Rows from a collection
————————

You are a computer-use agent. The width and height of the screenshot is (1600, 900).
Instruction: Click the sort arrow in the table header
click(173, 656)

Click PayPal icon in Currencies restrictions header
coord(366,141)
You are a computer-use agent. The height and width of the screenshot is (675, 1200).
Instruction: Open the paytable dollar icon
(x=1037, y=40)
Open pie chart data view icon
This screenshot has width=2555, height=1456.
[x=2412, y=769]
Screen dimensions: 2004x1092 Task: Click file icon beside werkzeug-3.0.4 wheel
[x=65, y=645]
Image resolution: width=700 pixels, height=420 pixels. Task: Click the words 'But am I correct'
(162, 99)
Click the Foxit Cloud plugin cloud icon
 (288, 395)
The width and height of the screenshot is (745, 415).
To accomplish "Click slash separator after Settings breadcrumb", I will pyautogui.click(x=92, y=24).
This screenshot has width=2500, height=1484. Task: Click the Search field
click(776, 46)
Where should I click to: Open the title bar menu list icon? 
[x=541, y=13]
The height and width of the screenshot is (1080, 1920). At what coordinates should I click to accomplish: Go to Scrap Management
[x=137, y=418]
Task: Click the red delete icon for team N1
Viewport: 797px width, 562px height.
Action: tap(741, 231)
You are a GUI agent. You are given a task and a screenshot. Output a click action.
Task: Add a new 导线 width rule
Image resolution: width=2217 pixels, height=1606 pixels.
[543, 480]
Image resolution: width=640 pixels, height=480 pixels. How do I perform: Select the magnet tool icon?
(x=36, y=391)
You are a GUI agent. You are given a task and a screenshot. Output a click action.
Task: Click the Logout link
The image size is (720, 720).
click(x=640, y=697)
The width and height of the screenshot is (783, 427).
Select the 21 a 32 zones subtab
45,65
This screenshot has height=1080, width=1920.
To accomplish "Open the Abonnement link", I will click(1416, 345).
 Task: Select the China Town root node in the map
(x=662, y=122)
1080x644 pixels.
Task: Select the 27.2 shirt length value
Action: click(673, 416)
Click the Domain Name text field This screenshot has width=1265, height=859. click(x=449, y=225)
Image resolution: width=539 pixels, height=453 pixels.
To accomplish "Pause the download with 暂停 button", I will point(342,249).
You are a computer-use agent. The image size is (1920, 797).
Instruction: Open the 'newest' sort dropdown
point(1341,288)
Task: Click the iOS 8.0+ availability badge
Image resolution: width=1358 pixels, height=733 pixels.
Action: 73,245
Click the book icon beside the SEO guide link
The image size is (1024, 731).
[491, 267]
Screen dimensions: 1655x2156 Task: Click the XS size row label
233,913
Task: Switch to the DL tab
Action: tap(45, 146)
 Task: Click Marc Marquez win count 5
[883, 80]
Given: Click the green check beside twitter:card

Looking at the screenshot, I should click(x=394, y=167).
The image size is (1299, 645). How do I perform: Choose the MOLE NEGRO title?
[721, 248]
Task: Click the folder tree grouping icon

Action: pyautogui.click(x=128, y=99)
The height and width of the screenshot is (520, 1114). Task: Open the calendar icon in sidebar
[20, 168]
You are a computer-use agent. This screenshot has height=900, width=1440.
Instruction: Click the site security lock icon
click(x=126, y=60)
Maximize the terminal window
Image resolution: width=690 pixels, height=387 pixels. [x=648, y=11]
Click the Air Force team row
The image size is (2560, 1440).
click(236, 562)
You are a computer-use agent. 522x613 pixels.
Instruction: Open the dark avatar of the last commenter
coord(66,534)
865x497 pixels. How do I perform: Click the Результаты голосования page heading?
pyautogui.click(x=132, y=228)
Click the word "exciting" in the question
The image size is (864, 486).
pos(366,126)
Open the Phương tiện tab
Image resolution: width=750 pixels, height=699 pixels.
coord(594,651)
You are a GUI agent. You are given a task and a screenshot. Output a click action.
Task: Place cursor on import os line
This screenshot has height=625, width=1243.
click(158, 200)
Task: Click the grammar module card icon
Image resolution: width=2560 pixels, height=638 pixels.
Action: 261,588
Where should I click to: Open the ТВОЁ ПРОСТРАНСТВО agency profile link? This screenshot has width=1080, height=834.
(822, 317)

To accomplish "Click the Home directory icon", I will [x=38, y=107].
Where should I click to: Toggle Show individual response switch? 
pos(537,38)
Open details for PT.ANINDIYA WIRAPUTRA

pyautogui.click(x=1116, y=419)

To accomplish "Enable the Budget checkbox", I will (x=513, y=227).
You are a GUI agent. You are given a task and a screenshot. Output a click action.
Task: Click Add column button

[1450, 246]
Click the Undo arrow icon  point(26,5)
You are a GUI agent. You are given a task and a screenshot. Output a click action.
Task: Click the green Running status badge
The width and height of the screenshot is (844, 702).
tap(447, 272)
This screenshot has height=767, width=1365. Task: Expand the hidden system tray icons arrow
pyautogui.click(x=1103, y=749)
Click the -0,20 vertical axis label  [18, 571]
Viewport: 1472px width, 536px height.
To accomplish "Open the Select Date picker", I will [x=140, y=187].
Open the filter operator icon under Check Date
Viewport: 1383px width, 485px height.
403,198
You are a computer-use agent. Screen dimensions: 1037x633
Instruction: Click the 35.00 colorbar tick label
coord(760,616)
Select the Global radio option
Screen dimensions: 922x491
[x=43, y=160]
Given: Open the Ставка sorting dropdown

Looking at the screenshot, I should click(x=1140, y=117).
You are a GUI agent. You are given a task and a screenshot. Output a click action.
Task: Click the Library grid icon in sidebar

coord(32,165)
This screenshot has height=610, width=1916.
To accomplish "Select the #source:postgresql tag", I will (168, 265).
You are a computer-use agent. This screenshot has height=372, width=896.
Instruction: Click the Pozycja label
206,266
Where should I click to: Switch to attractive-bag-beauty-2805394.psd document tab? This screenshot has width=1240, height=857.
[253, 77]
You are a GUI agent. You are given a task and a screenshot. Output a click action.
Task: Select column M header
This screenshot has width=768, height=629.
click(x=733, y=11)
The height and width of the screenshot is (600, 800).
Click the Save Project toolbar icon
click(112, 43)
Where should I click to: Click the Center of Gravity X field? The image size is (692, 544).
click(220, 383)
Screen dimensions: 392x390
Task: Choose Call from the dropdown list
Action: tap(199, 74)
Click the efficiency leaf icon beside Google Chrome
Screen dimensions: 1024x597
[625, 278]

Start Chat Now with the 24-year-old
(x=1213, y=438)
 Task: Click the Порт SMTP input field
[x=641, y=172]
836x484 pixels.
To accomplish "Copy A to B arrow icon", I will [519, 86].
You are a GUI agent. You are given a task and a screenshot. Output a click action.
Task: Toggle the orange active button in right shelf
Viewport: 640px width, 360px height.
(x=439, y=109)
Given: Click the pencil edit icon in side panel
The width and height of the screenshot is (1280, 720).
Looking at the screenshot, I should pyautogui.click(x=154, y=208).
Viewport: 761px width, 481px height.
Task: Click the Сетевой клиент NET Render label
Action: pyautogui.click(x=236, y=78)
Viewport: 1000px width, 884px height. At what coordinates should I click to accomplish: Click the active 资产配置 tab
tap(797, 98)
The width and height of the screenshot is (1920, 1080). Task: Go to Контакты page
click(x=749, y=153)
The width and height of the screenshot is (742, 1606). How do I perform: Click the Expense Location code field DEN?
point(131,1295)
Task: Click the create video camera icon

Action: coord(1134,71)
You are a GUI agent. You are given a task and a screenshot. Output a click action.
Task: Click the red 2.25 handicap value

————————

Rewrite all of the rows above as a JSON list of strings, one string per line, and omit any blank lines.

■ **Expected answer**
[
  "You are a computer-use agent. The width and height of the screenshot is (1600, 900).",
  "Instruction: Click the sort arrow in the table header",
  "click(173, 656)",
  "Click PayPal icon in Currencies restrictions header",
  "coord(366,141)",
  "You are a computer-use agent. The height and width of the screenshot is (675, 1200).",
  "Instruction: Open the paytable dollar icon",
  "(x=1037, y=40)",
  "Open pie chart data view icon",
  "This screenshot has width=2555, height=1456.",
  "[x=2412, y=769]",
  "Screen dimensions: 2004x1092 Task: Click file icon beside werkzeug-3.0.4 wheel",
  "[x=65, y=645]",
  "Image resolution: width=700 pixels, height=420 pixels. Task: Click the words 'But am I correct'",
  "(162, 99)",
  "Click the Foxit Cloud plugin cloud icon",
  " (288, 395)",
  "The width and height of the screenshot is (745, 415).",
  "To accomplish \"Click slash separator after Settings breadcrumb\", I will pyautogui.click(x=92, y=24).",
  "This screenshot has width=2500, height=1484. Task: Click the Search field",
  "click(776, 46)",
  "Where should I click to: Open the title bar menu list icon? ",
  "[x=541, y=13]",
  "The height and width of the screenshot is (1080, 1920). At what coordinates should I click to accomplish: Go to Scrap Management",
  "[x=137, y=418]",
  "Task: Click the red delete icon for team N1",
  "Viewport: 797px width, 562px height.",
  "Action: tap(741, 231)",
  "You are a GUI agent. You are given a task and a screenshot. Output a click action.",
  "Task: Add a new 导线 width rule",
  "Image resolution: width=2217 pixels, height=1606 pixels.",
  "[543, 480]",
  "Image resolution: width=640 pixels, height=480 pixels. How do I perform: Select the magnet tool icon?",
  "(x=36, y=391)",
  "You are a GUI agent. You are given a task and a screenshot. Output a click action.",
  "Task: Click the Logout link",
  "The image size is (720, 720).",
  "click(x=640, y=697)",
  "The width and height of the screenshot is (783, 427).",
  "Select the 21 a 32 zones subtab",
  "45,65",
  "This screenshot has height=1080, width=1920.",
  "To accomplish \"Open the Abonnement link\", I will click(1416, 345).",
  " Task: Select the China Town root node in the map",
  "(x=662, y=122)",
  "1080x644 pixels.",
  "Task: Select the 27.2 shirt length value",
  "Action: click(673, 416)",
  "Click the Domain Name text field This screenshot has width=1265, height=859. click(x=449, y=225)",
  "Image resolution: width=539 pixels, height=453 pixels.",
  "To accomplish \"Pause the download with 暂停 button\", I will point(342,249).",
  "You are a computer-use agent. The image size is (1920, 797).",
  "Instruction: Open the 'newest' sort dropdown",
  "point(1341,288)",
  "Task: Click the iOS 8.0+ availability badge",
  "Image resolution: width=1358 pixels, height=733 pixels.",
  "Action: 73,245",
  "Click the book icon beside the SEO guide link",
  "The image size is (1024, 731).",
  "[491, 267]",
  "Screen dimensions: 1655x2156 Task: Click the XS size row label",
  "233,913",
  "Task: Switch to the DL tab",
  "Action: tap(45, 146)",
  " Task: Click Marc Marquez win count 5",
  "[883, 80]",
  "Given: Click the green check beside twitter:card",
  "Looking at the screenshot, I should click(x=394, y=167).",
  "The image size is (1299, 645). How do I perform: Choose the MOLE NEGRO title?",
  "[721, 248]",
  "Task: Click the folder tree grouping icon",
  "Action: pyautogui.click(x=128, y=99)",
  "The height and width of the screenshot is (520, 1114). Task: Open the calendar icon in sidebar",
  "[20, 168]",
  "You are a computer-use agent. This screenshot has height=900, width=1440.",
  "Instruction: Click the site security lock icon",
  "click(x=126, y=60)",
  "Maximize the terminal window",
  "Image resolution: width=690 pixels, height=387 pixels. [x=648, y=11]",
  "Click the Air Force team row",
  "The image size is (2560, 1440).",
  "click(236, 562)",
  "You are a computer-use agent. 522x613 pixels.",
  "Instruction: Open the dark avatar of the last commenter",
  "coord(66,534)",
  "865x497 pixels. How do I perform: Click the Результаты голосования page heading?",
  "pyautogui.click(x=132, y=228)",
  "Click the word \"exciting\" in the question",
  "The image size is (864, 486).",
  "pos(366,126)",
  "Open the Phương tiện tab",
  "Image resolution: width=750 pixels, height=699 pixels.",
  "coord(594,651)",
  "You are a GUI agent. You are given a task and a screenshot. Output a click action.",
  "Task: Place cursor on import os line",
  "This screenshot has height=625, width=1243.",
  "click(158, 200)",
  "Task: Click the grammar module card icon",
  "Image resolution: width=2560 pixels, height=638 pixels.",
  "Action: 261,588",
  "Where should I click to: Open the ТВОЁ ПРОСТРАНСТВО agency profile link? This screenshot has width=1080, height=834.",
  "(822, 317)",
  "To accomplish \"Click the Home directory icon\", I will [x=38, y=107].",
  "Where should I click to: Toggle Show individual response switch? ",
  "pos(537,38)",
  "Open details for PT.ANINDIYA WIRAPUTRA",
  "pyautogui.click(x=1116, y=419)",
  "To accomplish \"Enable the Budget checkbox\", I will (x=513, y=227).",
  "You are a GUI agent. You are given a task and a screenshot. Output a click action.",
  "Task: Click Add column button",
  "[1450, 246]",
  "Click the Undo arrow icon  point(26,5)",
  "You are a GUI agent. You are given a task and a screenshot. Output a click action.",
  "Task: Click the green Running status badge",
  "The width and height of the screenshot is (844, 702).",
  "tap(447, 272)",
  "This screenshot has height=767, width=1365. Task: Expand the hidden system tray icons arrow",
  "pyautogui.click(x=1103, y=749)",
  "Click the -0,20 vertical axis label  [18, 571]",
  "Viewport: 1472px width, 536px height.",
  "To accomplish \"Open the Select Date picker\", I will [x=140, y=187].",
  "Open the filter operator icon under Check Date",
  "Viewport: 1383px width, 485px height.",
  "403,198",
  "You are a computer-use agent. Screen dimensions: 1037x633",
  "Instruction: Click the 35.00 colorbar tick label",
  "coord(760,616)",
  "Select the Global radio option",
  "Screen dimensions: 922x491",
  "[x=43, y=160]",
  "Given: Open the Ставка sorting dropdown",
  "Looking at the screenshot, I should click(x=1140, y=117).",
  "You are a GUI agent. You are given a task and a screenshot. Output a click action.",
  "Task: Click the Library grid icon in sidebar",
  "coord(32,165)",
  "This screenshot has height=610, width=1916.",
  "To accomplish \"Select the #source:postgresql tag\", I will (168, 265).",
  "You are a computer-use agent. This screenshot has height=372, width=896.",
  "Instruction: Click the Pozycja label",
  "206,266",
  "Where should I click to: Switch to attractive-bag-beauty-2805394.psd document tab? This screenshot has width=1240, height=857.",
  "[253, 77]",
  "You are a GUI agent. You are given a task and a screenshot. Output a click action.",
  "Task: Select column M header",
  "This screenshot has width=768, height=629.",
  "click(x=733, y=11)",
  "The height and width of the screenshot is (600, 800).",
  "Click the Save Project toolbar icon",
  "click(112, 43)",
  "Where should I click to: Click the Center of Gravity X field? The image size is (692, 544).",
  "click(220, 383)",
  "Screen dimensions: 392x390",
  "Task: Choose Call from the dropdown list",
  "Action: tap(199, 74)",
  "Click the efficiency leaf icon beside Google Chrome",
  "Screen dimensions: 1024x597",
  "[625, 278]",
  "Start Chat Now with the 24-year-old",
  "(x=1213, y=438)",
  " Task: Click the Порт SMTP input field",
  "[x=641, y=172]",
  "836x484 pixels.",
  "To accomplish \"Copy A to B arrow icon\", I will [519, 86].",
  "You are a GUI agent. You are given a task and a screenshot. Output a click action.",
  "Task: Toggle the orange active button in right shelf",
  "Viewport: 640px width, 360px height.",
  "(x=439, y=109)",
  "Given: Click the pencil edit icon in side panel",
  "The width and height of the screenshot is (1280, 720).",
  "Looking at the screenshot, I should pyautogui.click(x=154, y=208).",
  "Viewport: 761px width, 481px height.",
  "Task: Click the Сетевой клиент NET Render label",
  "Action: pyautogui.click(x=236, y=78)",
  "Viewport: 1000px width, 884px height. At what coordinates should I click to accomplish: Click the active 资产配置 tab",
  "tap(797, 98)",
  "The width and height of the screenshot is (1920, 1080). Task: Go to Контакты page",
  "click(x=749, y=153)",
  "The width and height of the screenshot is (742, 1606). How do I perform: Click the Expense Location code field DEN?",
  "point(131,1295)",
  "Task: Click the create video camera icon",
  "Action: coord(1134,71)",
  "You are a GUI agent. You are given a task and a screenshot. Output a click action.",
  "Task: Click the red 2.25 handicap value"
]